Case ID: ad2d_280/html/0303-01.html
Source: Caselaw Access Project
Author: {"author": "", "license": "Public Domain", "url": "https://static.case.law/"}
Date Created: 2024-08-24T03:29:51.129683

Proforma Partners, L.P., Appellant, v Skadden Arps Slate Meagher & Flom, L. L. P., Respondent. Proforma Partners, L.P., Appellant, v First Trust, N.A., Respondent, et al., Defendants.
    [720 NYS2d 139]
   —Order, Supreme Court, New York County (Herman Cahn, J.), entered October 18, 1999, which granted defendants’ motions for summary judgment dismissing plaintiff’s complaints in the above-captioned actions as time-barred, and judgment, same court and Justice, entered October 27, 1999, which dismissed the complaint against defendant Skadden Arps Slate Meagher & Flom, L. L. P., unanimously affirmed, with one bill of costs.

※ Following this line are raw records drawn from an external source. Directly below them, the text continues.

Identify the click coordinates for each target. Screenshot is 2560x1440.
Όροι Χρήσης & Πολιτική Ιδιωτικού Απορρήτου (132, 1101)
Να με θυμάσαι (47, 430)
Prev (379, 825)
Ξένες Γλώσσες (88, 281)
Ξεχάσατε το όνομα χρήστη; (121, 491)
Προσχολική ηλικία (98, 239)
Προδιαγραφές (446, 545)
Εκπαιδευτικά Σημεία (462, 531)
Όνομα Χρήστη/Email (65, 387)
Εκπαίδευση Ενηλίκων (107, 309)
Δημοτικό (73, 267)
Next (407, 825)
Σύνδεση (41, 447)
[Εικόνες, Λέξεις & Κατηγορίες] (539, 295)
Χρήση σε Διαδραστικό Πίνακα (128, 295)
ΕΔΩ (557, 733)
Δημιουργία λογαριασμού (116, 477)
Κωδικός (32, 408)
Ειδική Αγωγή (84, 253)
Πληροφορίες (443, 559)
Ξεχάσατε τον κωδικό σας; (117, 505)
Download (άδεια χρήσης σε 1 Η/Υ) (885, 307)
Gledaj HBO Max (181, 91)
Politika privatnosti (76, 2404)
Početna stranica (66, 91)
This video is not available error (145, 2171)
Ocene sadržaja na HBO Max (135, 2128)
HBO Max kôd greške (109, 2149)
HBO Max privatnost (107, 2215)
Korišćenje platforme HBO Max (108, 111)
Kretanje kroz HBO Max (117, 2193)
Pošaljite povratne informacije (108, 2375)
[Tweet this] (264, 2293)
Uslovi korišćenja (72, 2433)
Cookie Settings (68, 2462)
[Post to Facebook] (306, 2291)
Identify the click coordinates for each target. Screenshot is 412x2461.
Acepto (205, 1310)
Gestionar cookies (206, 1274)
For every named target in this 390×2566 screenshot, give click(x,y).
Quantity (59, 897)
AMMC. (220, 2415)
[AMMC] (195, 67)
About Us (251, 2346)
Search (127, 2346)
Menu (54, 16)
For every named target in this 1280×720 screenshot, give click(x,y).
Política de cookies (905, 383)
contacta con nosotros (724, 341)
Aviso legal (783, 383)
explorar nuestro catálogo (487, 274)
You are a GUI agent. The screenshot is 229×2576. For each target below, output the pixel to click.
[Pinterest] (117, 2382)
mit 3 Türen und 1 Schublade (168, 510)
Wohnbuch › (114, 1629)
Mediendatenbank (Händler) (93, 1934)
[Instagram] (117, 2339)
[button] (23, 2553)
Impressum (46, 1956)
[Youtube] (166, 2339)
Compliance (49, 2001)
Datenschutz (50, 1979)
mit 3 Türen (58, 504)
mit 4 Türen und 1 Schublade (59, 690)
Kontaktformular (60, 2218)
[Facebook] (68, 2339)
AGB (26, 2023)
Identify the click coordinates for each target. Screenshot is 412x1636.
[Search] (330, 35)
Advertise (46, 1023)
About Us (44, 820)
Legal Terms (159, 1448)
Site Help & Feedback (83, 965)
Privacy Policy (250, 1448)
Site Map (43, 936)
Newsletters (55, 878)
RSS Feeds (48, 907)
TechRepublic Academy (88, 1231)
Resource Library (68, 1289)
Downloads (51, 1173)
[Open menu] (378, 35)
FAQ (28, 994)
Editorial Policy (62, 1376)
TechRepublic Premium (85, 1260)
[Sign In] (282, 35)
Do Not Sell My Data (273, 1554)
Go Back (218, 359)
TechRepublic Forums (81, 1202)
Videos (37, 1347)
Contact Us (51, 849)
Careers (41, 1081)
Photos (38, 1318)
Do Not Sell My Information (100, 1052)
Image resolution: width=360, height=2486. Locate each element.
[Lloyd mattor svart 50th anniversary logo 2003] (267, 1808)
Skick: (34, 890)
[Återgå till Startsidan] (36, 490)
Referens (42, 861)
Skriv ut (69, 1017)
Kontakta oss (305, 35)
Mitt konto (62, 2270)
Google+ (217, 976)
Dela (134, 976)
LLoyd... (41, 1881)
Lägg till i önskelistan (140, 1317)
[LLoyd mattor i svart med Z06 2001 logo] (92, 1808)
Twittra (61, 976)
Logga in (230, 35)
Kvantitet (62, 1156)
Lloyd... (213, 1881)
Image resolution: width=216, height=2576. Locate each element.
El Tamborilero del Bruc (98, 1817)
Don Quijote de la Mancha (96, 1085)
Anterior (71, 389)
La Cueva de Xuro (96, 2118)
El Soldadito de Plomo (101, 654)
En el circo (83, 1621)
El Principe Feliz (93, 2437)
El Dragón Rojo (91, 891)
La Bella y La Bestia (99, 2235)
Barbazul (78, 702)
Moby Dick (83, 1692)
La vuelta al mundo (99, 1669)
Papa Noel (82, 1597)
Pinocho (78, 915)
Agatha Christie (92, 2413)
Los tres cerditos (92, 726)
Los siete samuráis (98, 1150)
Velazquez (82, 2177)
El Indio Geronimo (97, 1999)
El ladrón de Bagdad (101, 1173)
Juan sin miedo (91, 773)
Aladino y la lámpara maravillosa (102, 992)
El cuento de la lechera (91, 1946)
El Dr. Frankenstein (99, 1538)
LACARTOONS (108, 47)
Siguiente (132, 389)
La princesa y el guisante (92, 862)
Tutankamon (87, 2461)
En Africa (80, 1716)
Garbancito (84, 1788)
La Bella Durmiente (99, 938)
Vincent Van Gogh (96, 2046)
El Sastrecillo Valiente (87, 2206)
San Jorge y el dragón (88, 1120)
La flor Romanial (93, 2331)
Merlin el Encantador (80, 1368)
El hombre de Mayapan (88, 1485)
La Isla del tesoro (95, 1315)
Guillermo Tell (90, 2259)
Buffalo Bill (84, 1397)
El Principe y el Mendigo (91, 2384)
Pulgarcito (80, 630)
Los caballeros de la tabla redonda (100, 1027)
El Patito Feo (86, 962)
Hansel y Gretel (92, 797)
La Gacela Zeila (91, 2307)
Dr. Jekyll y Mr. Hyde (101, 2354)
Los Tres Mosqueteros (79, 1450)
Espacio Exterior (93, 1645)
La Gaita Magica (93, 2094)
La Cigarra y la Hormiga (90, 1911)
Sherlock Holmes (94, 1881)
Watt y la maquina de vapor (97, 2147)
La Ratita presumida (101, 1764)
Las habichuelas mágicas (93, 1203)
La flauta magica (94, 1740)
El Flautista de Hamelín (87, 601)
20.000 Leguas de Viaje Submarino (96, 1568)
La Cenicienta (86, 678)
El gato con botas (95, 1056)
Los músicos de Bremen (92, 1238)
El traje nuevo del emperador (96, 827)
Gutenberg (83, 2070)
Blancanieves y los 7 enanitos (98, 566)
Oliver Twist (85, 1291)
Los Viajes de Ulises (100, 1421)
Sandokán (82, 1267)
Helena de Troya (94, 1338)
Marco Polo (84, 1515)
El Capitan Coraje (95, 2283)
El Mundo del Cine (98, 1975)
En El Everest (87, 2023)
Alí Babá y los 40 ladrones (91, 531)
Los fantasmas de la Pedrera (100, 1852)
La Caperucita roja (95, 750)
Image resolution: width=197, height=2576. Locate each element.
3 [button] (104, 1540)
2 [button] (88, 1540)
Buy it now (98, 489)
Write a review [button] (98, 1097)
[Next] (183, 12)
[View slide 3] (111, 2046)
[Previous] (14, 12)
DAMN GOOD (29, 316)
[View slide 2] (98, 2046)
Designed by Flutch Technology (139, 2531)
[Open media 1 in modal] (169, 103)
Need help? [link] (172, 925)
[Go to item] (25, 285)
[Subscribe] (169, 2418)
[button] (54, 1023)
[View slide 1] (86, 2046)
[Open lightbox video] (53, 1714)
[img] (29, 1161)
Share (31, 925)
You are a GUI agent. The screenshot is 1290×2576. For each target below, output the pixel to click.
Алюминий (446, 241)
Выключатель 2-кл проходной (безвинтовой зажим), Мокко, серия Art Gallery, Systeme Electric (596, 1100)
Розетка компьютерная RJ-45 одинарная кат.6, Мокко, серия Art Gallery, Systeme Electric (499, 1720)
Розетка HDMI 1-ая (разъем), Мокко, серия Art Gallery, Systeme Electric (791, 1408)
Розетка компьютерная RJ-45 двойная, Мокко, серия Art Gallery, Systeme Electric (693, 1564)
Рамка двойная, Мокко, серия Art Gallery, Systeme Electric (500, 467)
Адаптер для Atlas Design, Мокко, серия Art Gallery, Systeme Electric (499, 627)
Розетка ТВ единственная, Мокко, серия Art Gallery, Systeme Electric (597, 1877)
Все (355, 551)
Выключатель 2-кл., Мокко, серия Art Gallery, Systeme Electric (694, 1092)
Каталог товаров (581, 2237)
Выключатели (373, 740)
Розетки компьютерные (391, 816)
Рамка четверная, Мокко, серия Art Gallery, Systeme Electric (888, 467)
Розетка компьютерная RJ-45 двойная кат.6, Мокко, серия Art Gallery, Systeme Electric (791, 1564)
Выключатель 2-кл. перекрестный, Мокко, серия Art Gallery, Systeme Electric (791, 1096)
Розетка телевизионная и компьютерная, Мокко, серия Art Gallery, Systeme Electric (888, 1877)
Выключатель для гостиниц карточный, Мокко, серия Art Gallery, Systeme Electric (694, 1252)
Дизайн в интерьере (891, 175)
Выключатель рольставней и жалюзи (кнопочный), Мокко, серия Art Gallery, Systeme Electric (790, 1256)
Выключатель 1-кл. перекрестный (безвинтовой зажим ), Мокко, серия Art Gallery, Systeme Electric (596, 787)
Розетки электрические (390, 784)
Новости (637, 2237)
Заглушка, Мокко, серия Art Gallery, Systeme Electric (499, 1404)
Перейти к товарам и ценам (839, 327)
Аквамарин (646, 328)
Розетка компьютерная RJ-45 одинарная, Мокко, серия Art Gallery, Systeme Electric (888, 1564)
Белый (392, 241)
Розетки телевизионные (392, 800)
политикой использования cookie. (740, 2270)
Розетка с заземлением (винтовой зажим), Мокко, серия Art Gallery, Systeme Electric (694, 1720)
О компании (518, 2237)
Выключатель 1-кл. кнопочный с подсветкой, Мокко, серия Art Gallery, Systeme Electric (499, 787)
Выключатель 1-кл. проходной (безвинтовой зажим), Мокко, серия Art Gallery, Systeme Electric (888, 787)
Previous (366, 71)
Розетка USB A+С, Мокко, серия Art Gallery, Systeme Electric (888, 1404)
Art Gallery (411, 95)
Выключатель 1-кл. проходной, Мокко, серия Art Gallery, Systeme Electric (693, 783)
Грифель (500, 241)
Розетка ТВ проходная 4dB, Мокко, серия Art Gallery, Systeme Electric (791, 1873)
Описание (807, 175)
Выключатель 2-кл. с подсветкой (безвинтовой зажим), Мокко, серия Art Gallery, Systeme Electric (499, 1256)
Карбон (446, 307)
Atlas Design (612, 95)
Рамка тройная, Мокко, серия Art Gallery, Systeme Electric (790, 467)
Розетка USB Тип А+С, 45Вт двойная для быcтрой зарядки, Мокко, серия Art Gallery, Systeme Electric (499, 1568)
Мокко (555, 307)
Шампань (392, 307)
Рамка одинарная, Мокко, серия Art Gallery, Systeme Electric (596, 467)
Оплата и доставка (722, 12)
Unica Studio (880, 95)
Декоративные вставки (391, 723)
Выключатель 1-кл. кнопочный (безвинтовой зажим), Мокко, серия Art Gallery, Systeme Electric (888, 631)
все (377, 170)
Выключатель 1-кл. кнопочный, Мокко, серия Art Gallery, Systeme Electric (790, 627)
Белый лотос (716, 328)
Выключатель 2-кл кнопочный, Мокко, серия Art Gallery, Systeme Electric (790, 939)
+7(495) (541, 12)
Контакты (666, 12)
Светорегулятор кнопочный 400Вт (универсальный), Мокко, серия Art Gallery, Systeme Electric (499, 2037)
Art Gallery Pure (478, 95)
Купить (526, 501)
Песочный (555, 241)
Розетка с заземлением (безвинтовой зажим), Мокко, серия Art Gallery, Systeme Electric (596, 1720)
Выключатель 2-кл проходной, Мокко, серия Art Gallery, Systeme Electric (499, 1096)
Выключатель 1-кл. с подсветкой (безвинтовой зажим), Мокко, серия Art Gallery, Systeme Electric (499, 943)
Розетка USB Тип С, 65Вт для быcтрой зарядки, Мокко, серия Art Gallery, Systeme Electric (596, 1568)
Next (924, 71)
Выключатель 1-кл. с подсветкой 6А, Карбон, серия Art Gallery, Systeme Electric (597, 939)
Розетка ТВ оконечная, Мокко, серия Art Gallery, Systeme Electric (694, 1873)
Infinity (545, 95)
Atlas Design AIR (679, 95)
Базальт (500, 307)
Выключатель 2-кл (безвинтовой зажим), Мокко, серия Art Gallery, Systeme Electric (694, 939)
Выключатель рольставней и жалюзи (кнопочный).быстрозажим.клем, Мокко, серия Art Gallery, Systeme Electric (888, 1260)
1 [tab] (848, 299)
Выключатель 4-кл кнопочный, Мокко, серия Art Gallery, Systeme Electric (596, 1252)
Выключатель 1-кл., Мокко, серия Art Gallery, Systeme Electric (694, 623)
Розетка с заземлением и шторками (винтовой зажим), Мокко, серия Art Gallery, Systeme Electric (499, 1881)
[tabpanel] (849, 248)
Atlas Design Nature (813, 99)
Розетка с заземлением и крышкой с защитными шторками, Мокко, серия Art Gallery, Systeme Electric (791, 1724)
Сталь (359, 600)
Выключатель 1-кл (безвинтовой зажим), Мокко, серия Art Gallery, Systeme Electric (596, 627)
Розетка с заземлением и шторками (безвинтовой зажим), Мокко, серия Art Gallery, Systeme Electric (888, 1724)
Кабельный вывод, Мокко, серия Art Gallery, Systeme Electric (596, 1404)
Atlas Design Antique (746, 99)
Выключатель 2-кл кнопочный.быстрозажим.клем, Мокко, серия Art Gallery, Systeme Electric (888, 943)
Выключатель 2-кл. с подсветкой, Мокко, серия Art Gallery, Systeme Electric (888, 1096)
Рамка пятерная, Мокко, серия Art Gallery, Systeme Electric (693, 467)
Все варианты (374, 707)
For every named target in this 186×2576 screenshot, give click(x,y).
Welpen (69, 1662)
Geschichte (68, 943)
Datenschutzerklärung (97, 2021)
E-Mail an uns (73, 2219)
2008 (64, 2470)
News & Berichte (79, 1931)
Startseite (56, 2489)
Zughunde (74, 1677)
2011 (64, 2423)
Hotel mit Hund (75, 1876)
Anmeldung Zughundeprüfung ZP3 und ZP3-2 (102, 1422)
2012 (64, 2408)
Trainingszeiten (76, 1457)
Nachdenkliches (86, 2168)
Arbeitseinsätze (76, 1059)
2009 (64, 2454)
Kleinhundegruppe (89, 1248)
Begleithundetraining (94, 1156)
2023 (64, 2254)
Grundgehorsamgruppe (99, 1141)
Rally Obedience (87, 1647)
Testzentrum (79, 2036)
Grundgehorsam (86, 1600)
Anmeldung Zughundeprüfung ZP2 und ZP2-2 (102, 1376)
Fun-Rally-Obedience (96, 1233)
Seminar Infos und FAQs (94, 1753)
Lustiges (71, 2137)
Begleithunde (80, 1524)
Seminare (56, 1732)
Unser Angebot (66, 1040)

When a nonresident sues in New York’s courts on a cause of action accruing outside New York, CPLR 202, the so-called “borrowing statute,” requires that the cause of action be timely under the limitation periods of both New York and the jurisdiction where the claim arose (see, Global Fin. Corp. v Triarc Corp., 93 NY2d 525, 528). Generally, “a cause of action [sounding in tort] accrues at the time and in the place of the injury,” and “[w]hen an alleged injury is purely economic, the place of injury usually is where the plaintiff resides and sustains the economic impact of the loss” (Global Fin. Corp. v Triarc Corp., supra, at 529), and a partnership’s legal residence is where it maintains its principal place of business (see, Ackerman v Price Waterhouse, 252 AD2d 179, 192, n 5).

Applying the foregoing principles, it is clear that, for purposes of CPLR 202, plaintiffs claims accrued in California, where its principal place of business was located and the complained of economic injury was sustained, in 1991, and, pursuant to the applicable California Statute of Limitations, became time-barred three years later, in 1994. Thus, these actions, commenced in 1997, were plainly time-barred. We note that, since it is not the place of residence of the owners of plaintiff that is pertinent but the location of the business itself and the site of the harm suffered, both of which were clearly situated in California, it is entirely immaterial whether, in 1991, plaintiffs principal lived in Paris and/or whether one of its other purported owners was headquartered in the Channel Islands.

We have considered plaintiffs remaining arguments and find them unavailing. Concur — Rosenberger, J. P., Mazzarelli, Wallach, Saxe and Buckley, JJ.